Travel, they say, broadens the mind. I suppose it depends on whose mind we're talking about, but I'd tend to agree. My wife and I spent some time in Europe last month.
Tom Carney

Travel, they say, broadens the mind.

I suppose it depends on whose mind we're talking about, but I'd tend to agree. My wife and I spent some time in Europe last month. We travelled from London to Budapest with stops in Paris, Zermatt, Lausanne, Salzburg, Vienna and Munich in between. Many of those cities are light years ahead of us in dealing with traffic congestion and housing options for seniors. There are lessons to be learned there.

You don't have to travel abroad to learn something new. Years ago I worked at a children's rehabilitation centre in Vancouver and part of my job was to tour groups through the facility. After doing a few thousand tours there weren't a lot of questions that I hadn't heard before, or so I thought.

One day, a group of rehabilitation specialists arrived from Japan. They were here for Expo '86 and only the tour guide spoke English. We started the tour at the kitchen. Typical questions here would be "did many of the patients have special diets?" (yes) or "did they have a choice of when or what they ate?" (no).

These guys wanted to know the unit cost per meal. The what? I told them I'd get back to them on that one. Next stop the laundry room. The tour leader explained that in Japan they had privatized laundry services in most hospitals and care facilities. Twenty years later we did too.

Next up, the medical records department. We were using pen and paper for our patient record keeping system. In Japan medical records were kept on CDs. Mini CDs, actually, and they were about to move to an electronic health records system now known as eHealth. Now remember, this was almost 30 years ago. Where are we with eHealth in B.C.

today? We've freed ourselves from a contract with IBM at a cost to taxpayers of at least $150,000 in legal fees and $40,000 in mediator costs. That's in addition to the $72 million paid to IBM for a system, several systems actually, that don't work, are not compatible or upgradable and probably can't be fixed.

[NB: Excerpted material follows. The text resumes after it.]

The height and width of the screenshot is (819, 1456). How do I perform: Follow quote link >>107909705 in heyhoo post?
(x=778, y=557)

Still, that's chump change when you consider the cost for the eHealth initiative is estimated to be $842 million. McKinsey and Co., in a separate review, found that those responsible for the eHealth project in Vancouver had an insufficient understanding about how to deliver a megaproject on time and on budget. Cerner Corporation, the government's new partner on the eHealth project, had bookings of $1.29 billion in the second quarter of 2015, an all-time high. I expect they will do even better next year.

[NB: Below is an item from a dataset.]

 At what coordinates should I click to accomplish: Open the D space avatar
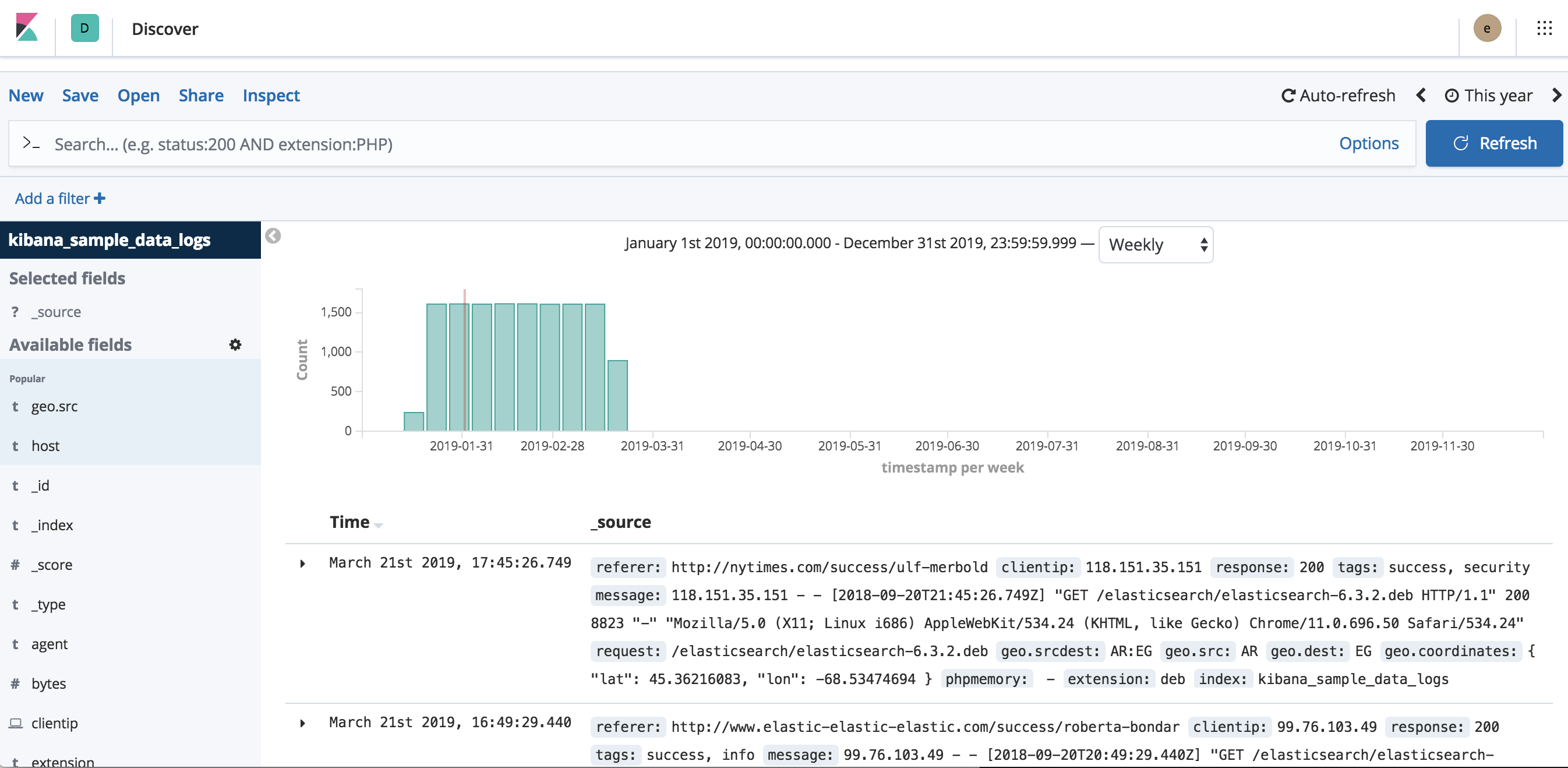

The rest of my tour with the group from Japan didn't go much better. It was painful but I learned a lot that day. Our trip to Europe was a lot more fun. Many of the European nations are in a severe economic downturn. What they have in abundance is what the French call joie de vivre, or the joy of living. Whether it be sharing a bottle of wine at a sidewalk cafe in Paris, hiking in Switzerland or filling the concert halls in Salzburg, Europeans know how to enjoy life.

Too bad, I thought to myself as our trip neared an end, that we couldn't bottle some of that up and bring it back home.